● **Provided text**:
>>>>>

  • mieses 2 hours ago
    Turris Omnia NG is also "open source" and has 2x 10 Gbps SFP+ and 4x 2.5 Gbps ethernet ports. StartWRT and Turris OS are both forks of OpenWRT, which is kind of annoying. The Turris project has been around a long time and has an active community.
    • MisterTea 1 hour ago
      Quick glance of their page only mentions Turris OS being built on open source. If I can't blow away Turris OS and install whatever, then it's not open and uninteresting.
      • mieses 29 minutes ago
        Vanilla OpenWRT runs Omnia (Marvell Armada). OpenWRT support for IPQ9574 is WIP. Omnia NG is IPQ9574.

        https://openwrt.org/toh/turris/turris_omnia

      • cyberax 48 minutes ago
        Turris has its own OpenWRT warapper, but you can just wipe it and install the stock OpenWRT.
  • PunchyHamster 2 hours ago
    BananaPi already sells boards with same CPU for around $100 with maybe $15-20 extra for case

    https://docs.banana-pi.org/en/BPI-F3/BananaPi_BPI-F3

    Is it doing anything different ? I assume at least made in US so it can be sold as router and not dev board ?

    • freedomben 2 hours ago
      Are the banana pi boards able to run a mainline kernel or close to it? I have a memory of getting real close to buying one of those, and then reading a comment on HN about having to run their Frankenstein setup
      • dwood_dev 1 hour ago
        Given the similarities in port layout (just missing a HDMI and USB3 header), and that the case is nearly identical, I would guess that this router probably is a custom run of the exact same BananaPi board without those headers. Both also use MiniPCIe in 2026, which is a bit of an odd decision.
      • c0balt 1 hour ago
        The page linked above contains links to their bootloader and Linux kernel tree (6.1 apparently), so chances are rather low.
  • annoyingnoob 2 hours ago
    Single WAN, Single LAN, is not actually what I would (or do) use for "home-based self-hosting". That hosted stuff gets its own network.
    • zokier 2 hours ago
      that is what vlans are for. but having only gigabit ports is limiting here.
      • fmajid 2 hours ago
        RISC-V is quite wimpy this far, so it’s not even clear if it can saturate a gigabit with features turned on. The one benefit is that it doesn’t have Intel IME/AMT, AMD PSP or ARM TrustZone backdoors built-in, but I would be extremely surprised if the Chinese SpaceMiT CPU didn’t have Chinese backdoors of its own.
        • brucehoult 46 minutes ago
          > it’s not even clear if it can saturate a gigabit

          If that's the case then it's not the CPU's fault. I can't open the linked site but assuming it's really the same as a BPI-F3 i.e. a SpacemiT K1 chip, that can do 2.8 GB/sec on large RAM to RAM memcpy using a CPU core i.e. 44 Gbps total, 22 Gbps each read and write. Plus I assume it's got DMA so no need to involve the CPU anyway.

<<<<<

● **Data extract**:
>>>>>

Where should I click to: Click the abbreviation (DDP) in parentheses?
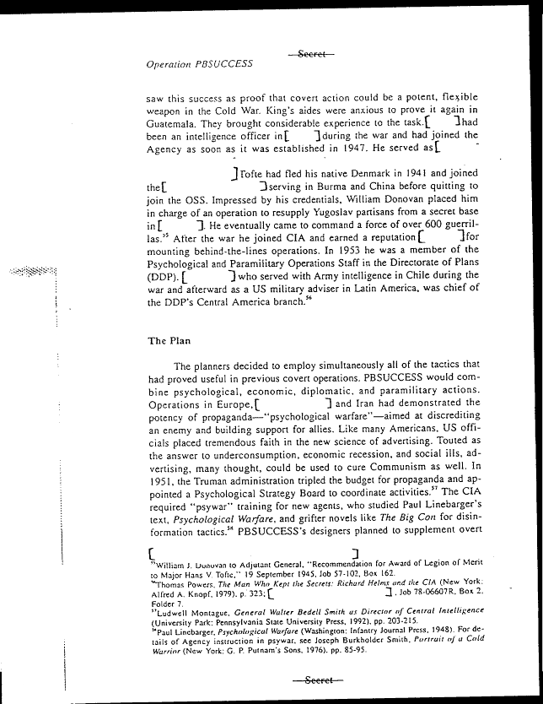click(161, 278)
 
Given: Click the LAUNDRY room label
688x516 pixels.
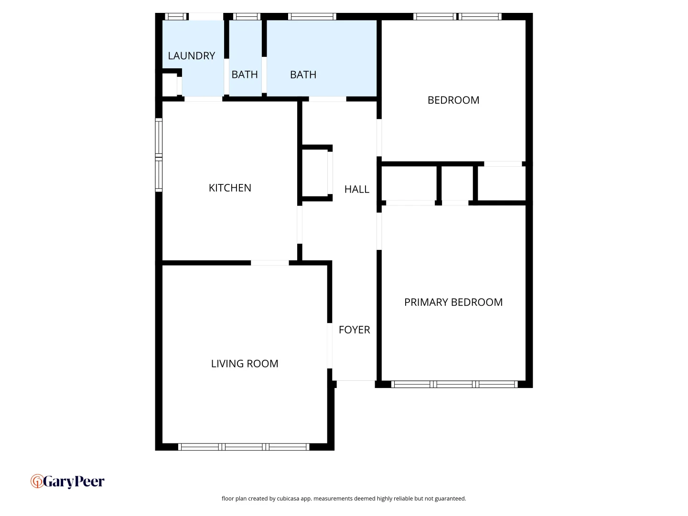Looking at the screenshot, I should click(192, 56).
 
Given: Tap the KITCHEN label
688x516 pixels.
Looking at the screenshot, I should click(230, 188).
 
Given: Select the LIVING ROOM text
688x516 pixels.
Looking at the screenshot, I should click(245, 364).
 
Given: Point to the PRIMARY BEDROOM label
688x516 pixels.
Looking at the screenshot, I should click(453, 302).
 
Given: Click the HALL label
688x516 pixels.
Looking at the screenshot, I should click(357, 189).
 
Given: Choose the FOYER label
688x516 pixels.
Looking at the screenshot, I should click(355, 330).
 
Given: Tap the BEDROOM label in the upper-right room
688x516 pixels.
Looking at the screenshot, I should click(453, 100).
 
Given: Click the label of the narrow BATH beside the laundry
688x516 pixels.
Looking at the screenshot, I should click(245, 75).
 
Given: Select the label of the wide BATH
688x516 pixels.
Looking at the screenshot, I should click(303, 75).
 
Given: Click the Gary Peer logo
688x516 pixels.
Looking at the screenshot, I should click(67, 481).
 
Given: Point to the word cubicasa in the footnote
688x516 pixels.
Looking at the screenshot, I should click(288, 498).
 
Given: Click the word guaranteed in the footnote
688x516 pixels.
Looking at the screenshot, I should click(450, 498).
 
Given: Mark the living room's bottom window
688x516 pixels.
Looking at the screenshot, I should click(244, 447).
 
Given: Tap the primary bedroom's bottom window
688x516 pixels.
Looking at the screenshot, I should click(454, 384).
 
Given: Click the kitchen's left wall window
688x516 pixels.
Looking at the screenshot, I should click(159, 155).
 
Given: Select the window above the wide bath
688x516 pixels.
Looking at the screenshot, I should click(312, 17).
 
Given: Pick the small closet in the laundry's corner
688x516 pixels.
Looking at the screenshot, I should click(170, 86).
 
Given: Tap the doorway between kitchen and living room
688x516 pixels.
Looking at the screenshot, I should click(270, 263).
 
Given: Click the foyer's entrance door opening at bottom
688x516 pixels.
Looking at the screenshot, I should click(355, 381).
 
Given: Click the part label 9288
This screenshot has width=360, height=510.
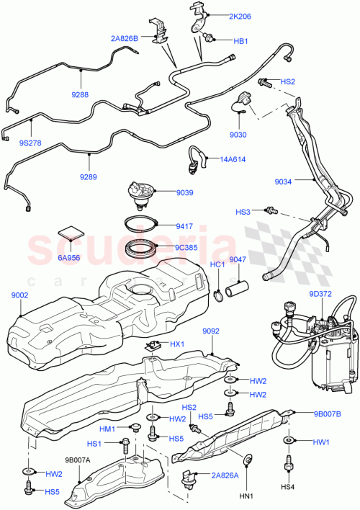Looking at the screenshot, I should pyautogui.click(x=80, y=93).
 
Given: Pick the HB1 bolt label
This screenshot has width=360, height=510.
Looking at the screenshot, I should pyautogui.click(x=239, y=41).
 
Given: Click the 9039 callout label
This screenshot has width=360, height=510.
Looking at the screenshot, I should pyautogui.click(x=186, y=192).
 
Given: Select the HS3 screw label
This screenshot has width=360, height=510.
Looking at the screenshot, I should pyautogui.click(x=243, y=212).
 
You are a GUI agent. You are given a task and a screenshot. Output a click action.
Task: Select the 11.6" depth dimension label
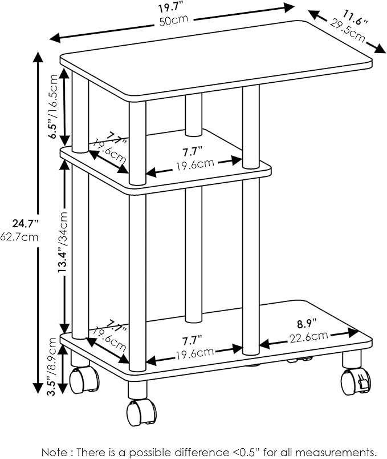click(355, 18)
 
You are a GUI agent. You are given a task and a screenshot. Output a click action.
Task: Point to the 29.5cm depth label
click(348, 30)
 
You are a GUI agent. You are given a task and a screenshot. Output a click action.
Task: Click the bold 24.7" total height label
click(25, 224)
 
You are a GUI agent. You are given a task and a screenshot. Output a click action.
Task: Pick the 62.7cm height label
click(19, 236)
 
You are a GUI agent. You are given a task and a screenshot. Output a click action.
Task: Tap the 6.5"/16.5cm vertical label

<<<<<

In the router comment thread, how many of each port type does the Turris Omnia NG have? The material is irrelevant here.

Two 10 Gbps SFP+ ports and four 2.5 Gbps Ethernet ports.